Bronwyn lifted Miss Peregrine out of her coat and set the bird on the ground. “Just be careful of her hurt wing,” she said.

“Of course,” said Addison. He began by making a slow circle around the bird, studying her from every angle. Then he sniffed her head and wings with his big, wet nose. “Tell me what happened to her,” he said finally, “and when, and how. Tell me all of it.”

Emma recounted the whole story: how Miss Peregrine was kidnapped by Golan, how she nearly drowned in her cage in the ocean, how we’d rescued her from a submarine piloted by wights. The animals listened, rapt. When we’d finished, the dog took a moment to gather his thoughts, then delivered his diagnosis: “She’s been poisoned. I’m certain of it. Dosed with something that’s keeping her in bird form artificially.”

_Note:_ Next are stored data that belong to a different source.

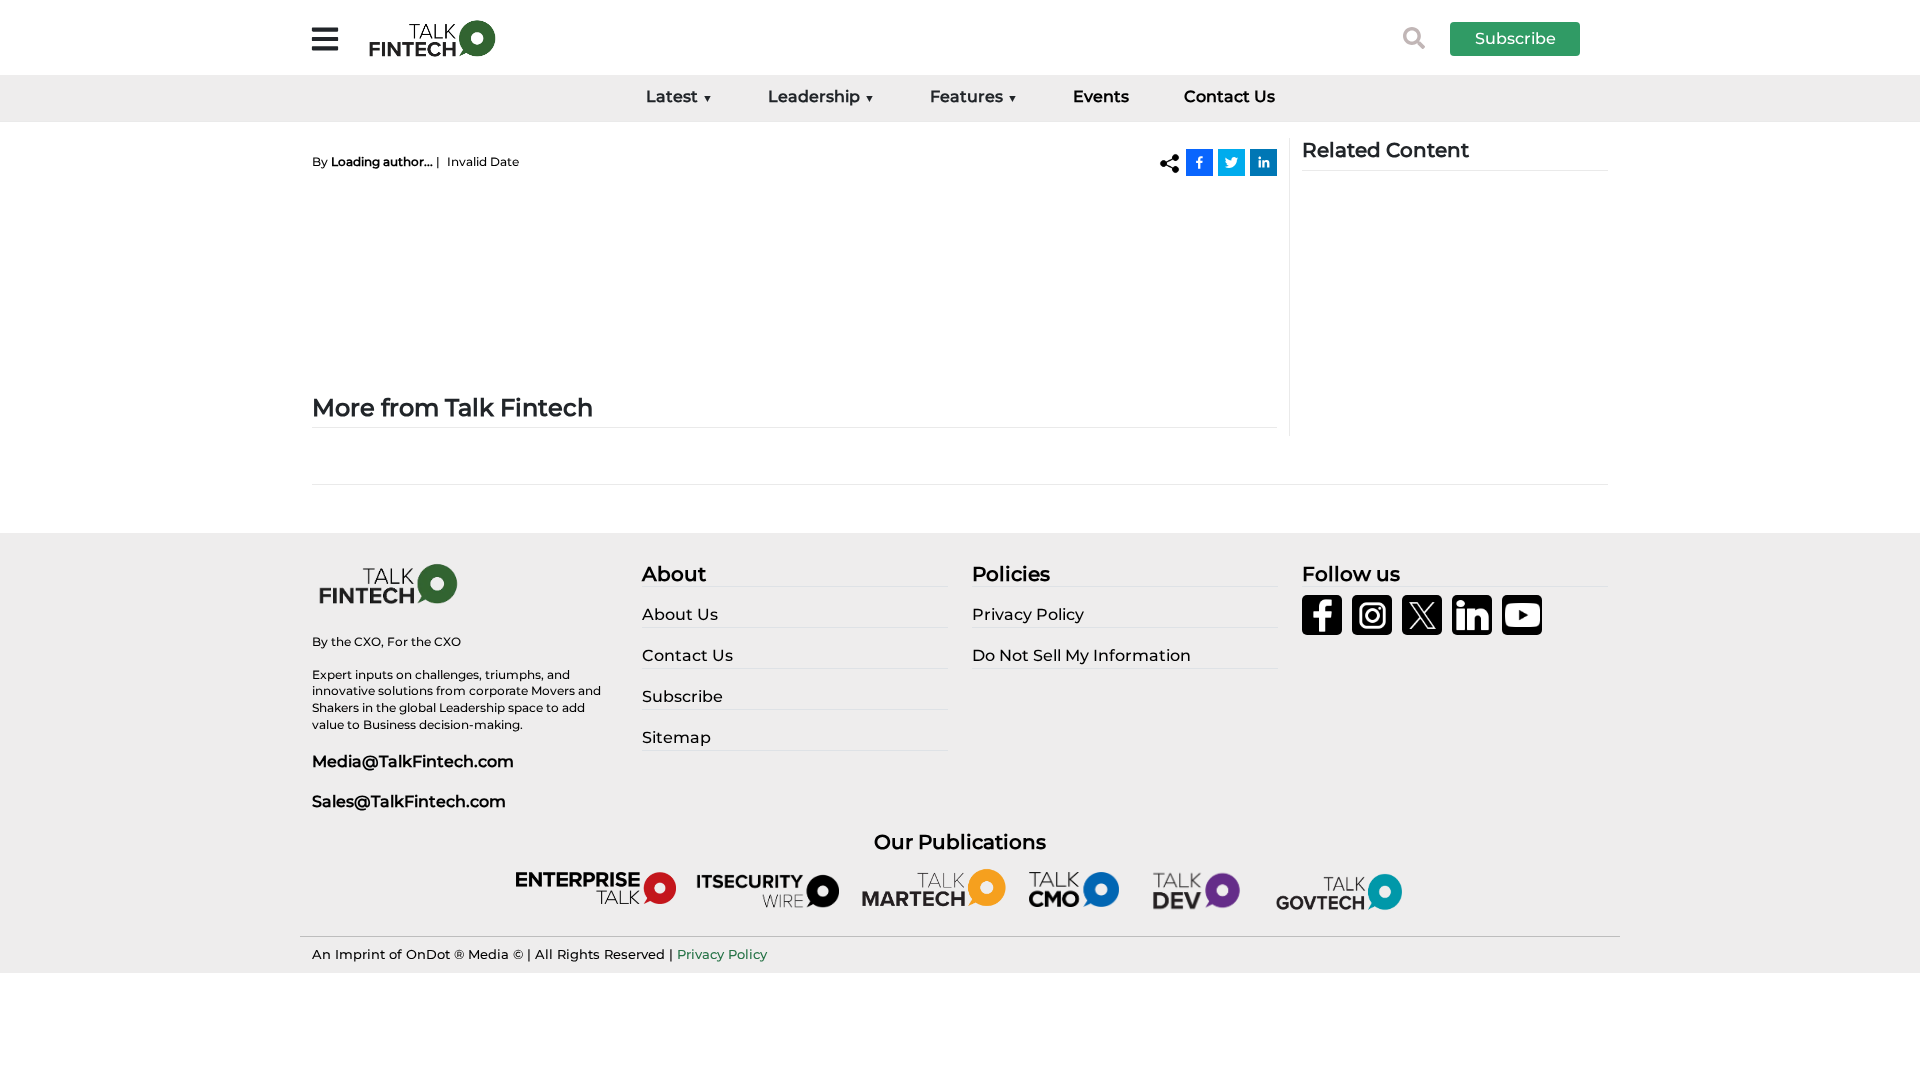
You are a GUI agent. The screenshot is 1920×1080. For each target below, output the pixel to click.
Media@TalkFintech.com (413, 761)
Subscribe (1515, 38)
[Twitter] (1231, 162)
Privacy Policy (722, 954)
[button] (1530, 39)
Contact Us (1229, 96)
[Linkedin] (1263, 162)
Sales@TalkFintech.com (409, 801)
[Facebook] (1199, 162)
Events (1101, 96)
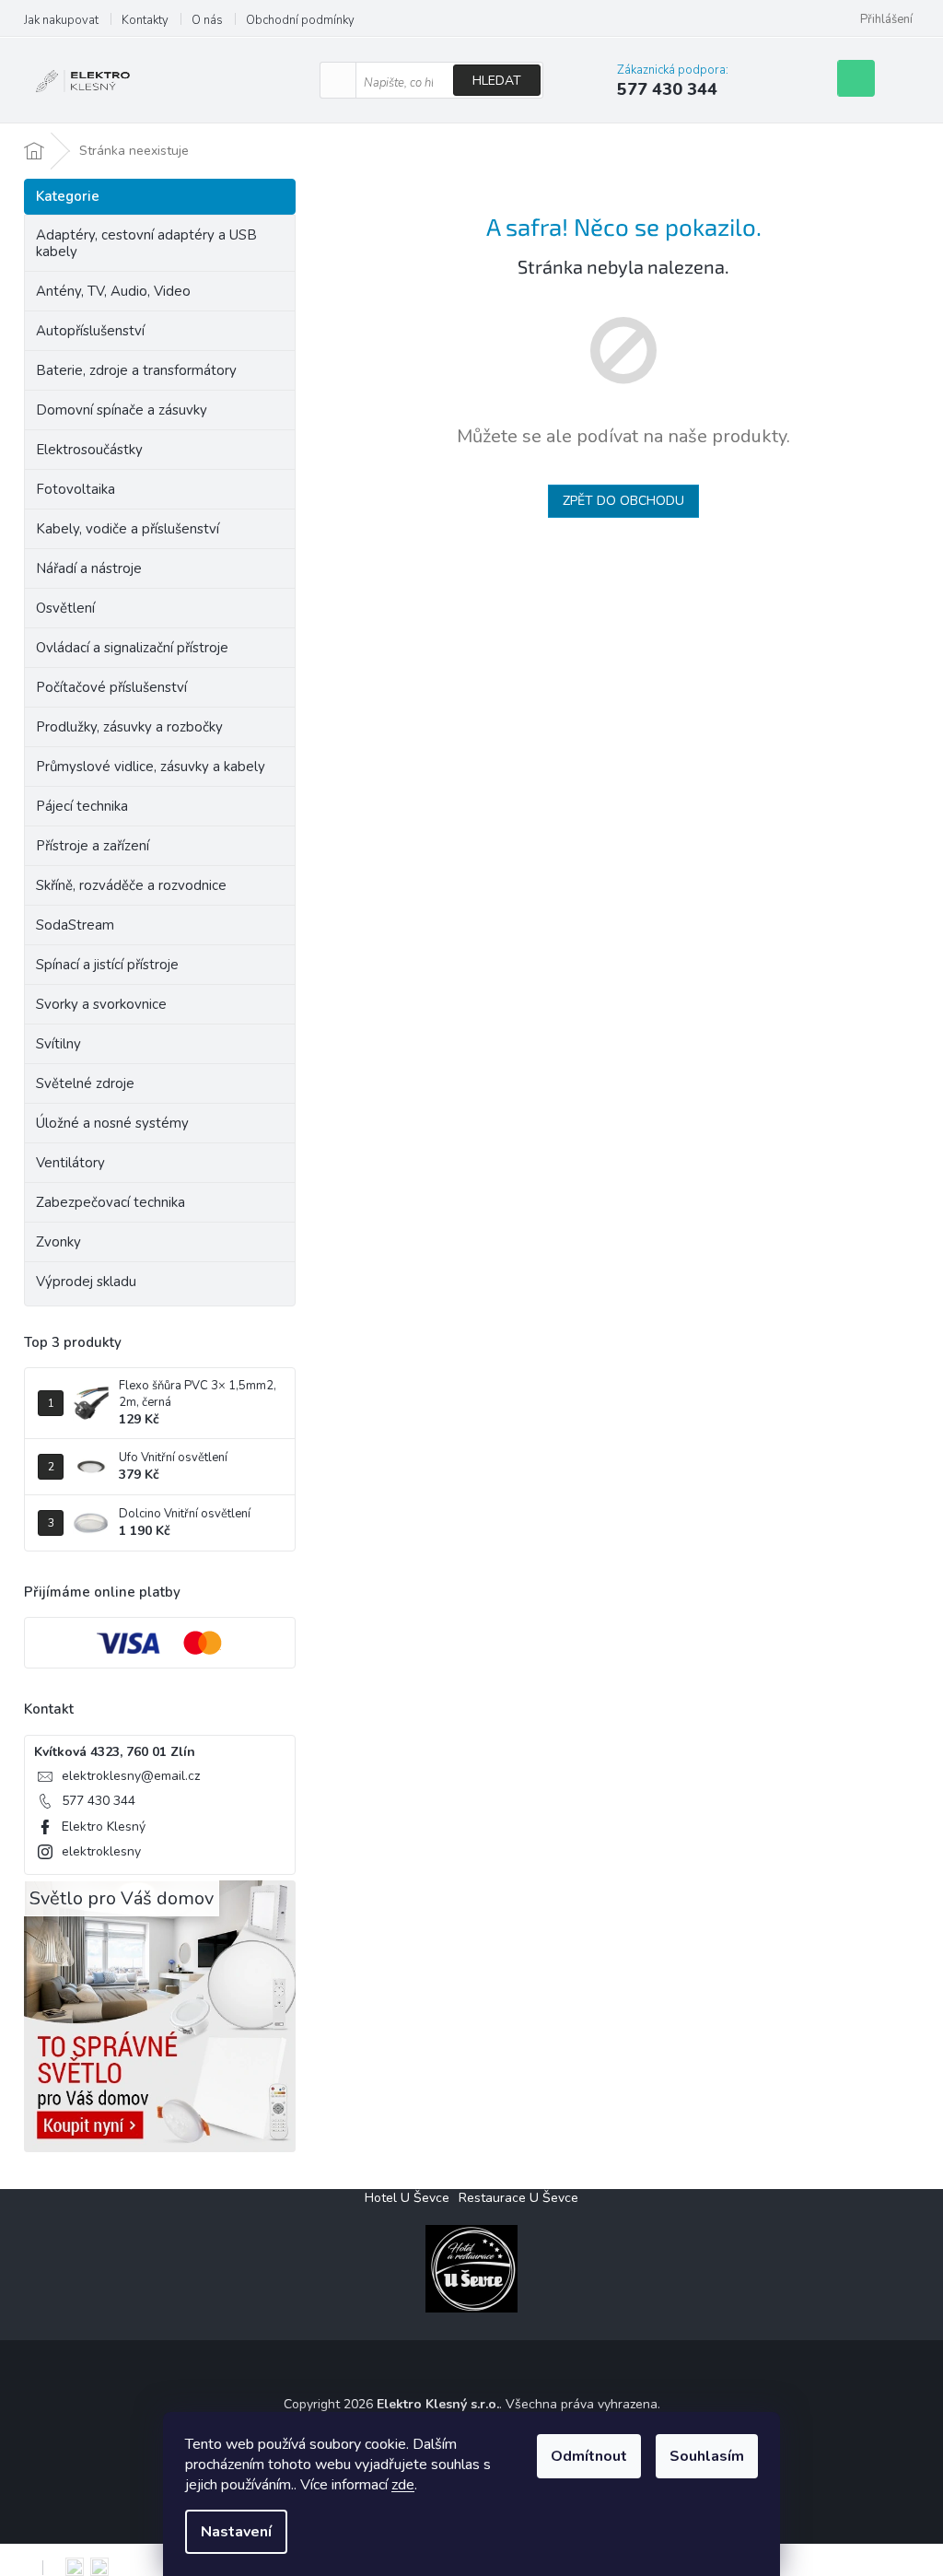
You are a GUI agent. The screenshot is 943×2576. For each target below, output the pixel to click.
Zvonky (58, 1242)
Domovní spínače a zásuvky (121, 410)
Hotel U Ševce (407, 2198)
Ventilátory (70, 1162)
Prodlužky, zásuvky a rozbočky (129, 727)
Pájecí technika (82, 806)
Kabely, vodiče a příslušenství (127, 529)
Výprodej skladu (86, 1281)
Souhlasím (706, 2456)
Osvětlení (65, 608)
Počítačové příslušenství (111, 687)
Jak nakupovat (61, 20)
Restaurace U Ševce (518, 2198)
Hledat (496, 80)
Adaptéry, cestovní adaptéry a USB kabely (146, 243)
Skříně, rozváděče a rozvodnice (131, 885)
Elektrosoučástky (89, 449)
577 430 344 (98, 1800)
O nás (207, 20)
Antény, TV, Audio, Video (113, 291)
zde (402, 2485)
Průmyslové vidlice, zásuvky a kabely (150, 766)
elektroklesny (101, 1851)
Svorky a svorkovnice (101, 1004)
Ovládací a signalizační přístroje (132, 647)
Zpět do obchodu (623, 500)
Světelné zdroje (85, 1083)
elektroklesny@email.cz (131, 1776)
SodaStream (75, 925)
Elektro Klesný (104, 1826)
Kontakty (145, 20)
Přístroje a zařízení (92, 846)
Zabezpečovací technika (110, 1202)
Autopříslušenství (90, 331)
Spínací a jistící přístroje (107, 964)
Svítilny (58, 1044)
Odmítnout (589, 2456)
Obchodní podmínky (300, 20)
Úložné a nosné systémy (112, 1123)
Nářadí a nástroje (89, 568)
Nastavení (236, 2532)
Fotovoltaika (75, 489)
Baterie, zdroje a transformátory (136, 370)
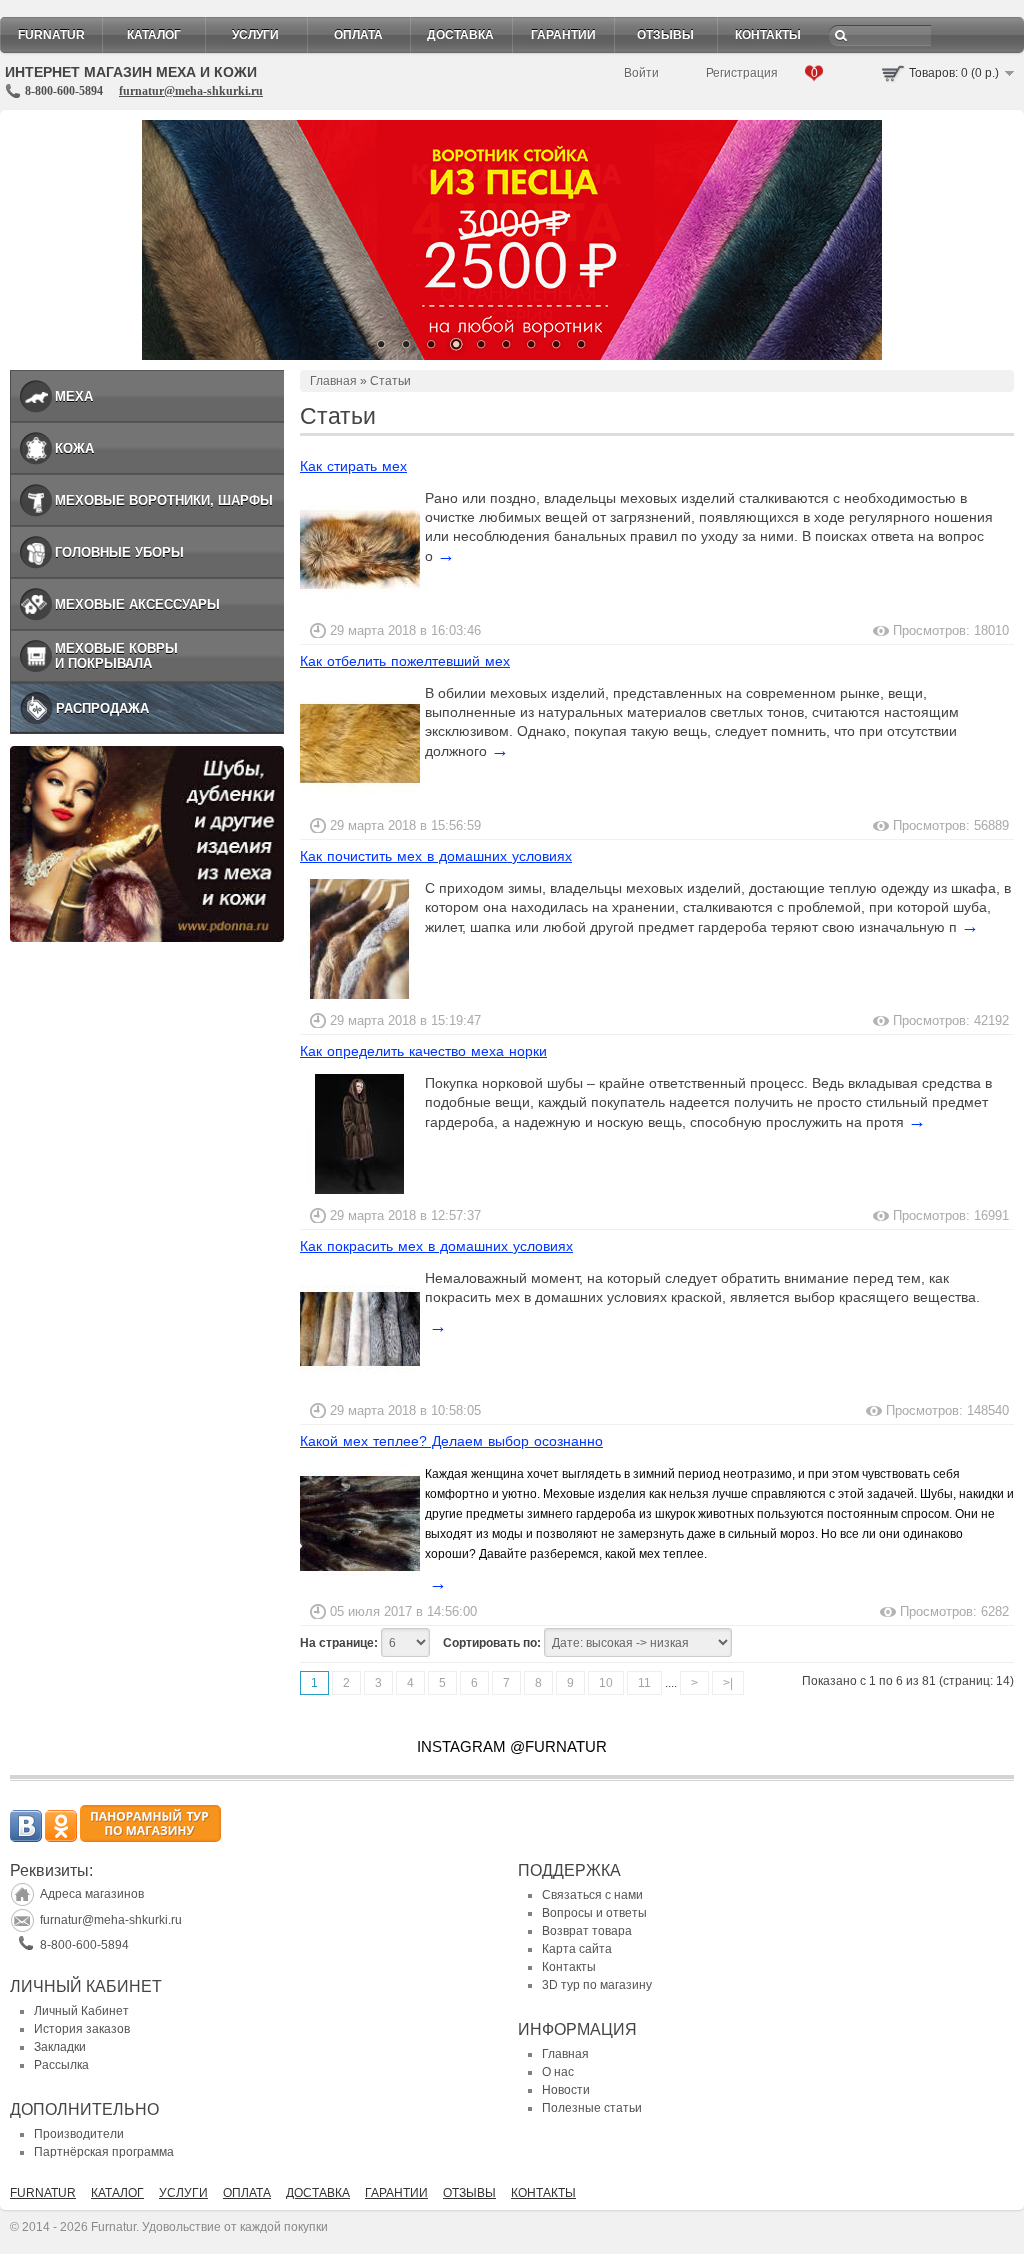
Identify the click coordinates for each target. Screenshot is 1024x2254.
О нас (558, 2072)
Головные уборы (119, 552)
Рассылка (61, 2065)
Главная (333, 381)
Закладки (60, 2047)
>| (728, 1683)
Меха (74, 396)
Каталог (154, 35)
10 (606, 1683)
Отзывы (665, 35)
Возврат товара (587, 1931)
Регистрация (742, 73)
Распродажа (102, 708)
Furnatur (51, 35)
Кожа (74, 448)
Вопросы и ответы (594, 1913)
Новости (566, 2090)
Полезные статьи (592, 2108)
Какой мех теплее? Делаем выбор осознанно (451, 1441)
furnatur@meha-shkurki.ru (191, 91)
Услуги (255, 35)
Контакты (768, 35)
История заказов (82, 2029)
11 (644, 1683)
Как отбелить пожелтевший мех (405, 661)
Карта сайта (577, 1949)
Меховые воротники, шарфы (164, 500)
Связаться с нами (592, 1895)
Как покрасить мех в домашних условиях (436, 1246)
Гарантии (563, 35)
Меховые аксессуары (137, 604)
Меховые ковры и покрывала (116, 656)
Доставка (460, 35)
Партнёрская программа (104, 2152)
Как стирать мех (353, 466)
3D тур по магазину (597, 1985)
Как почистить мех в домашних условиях (436, 856)
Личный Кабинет (81, 2011)
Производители (79, 2134)
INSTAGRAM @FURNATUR (512, 1746)
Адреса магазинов (92, 1894)
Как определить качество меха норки (423, 1051)
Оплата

“Really?” said Emma. “How do you know?”

“To kidnap and transport ymbrynes is a dangerous business when they’re in human form and can perform their time-stopping tricks. As birds, however, their powers are very limited. This way, your mistress is compact, easily hidden … much less of a threat.” He looked at Miss Peregrine. “Did the wight who took you spray you with anything?” he asked her. “A liquid or a gas?”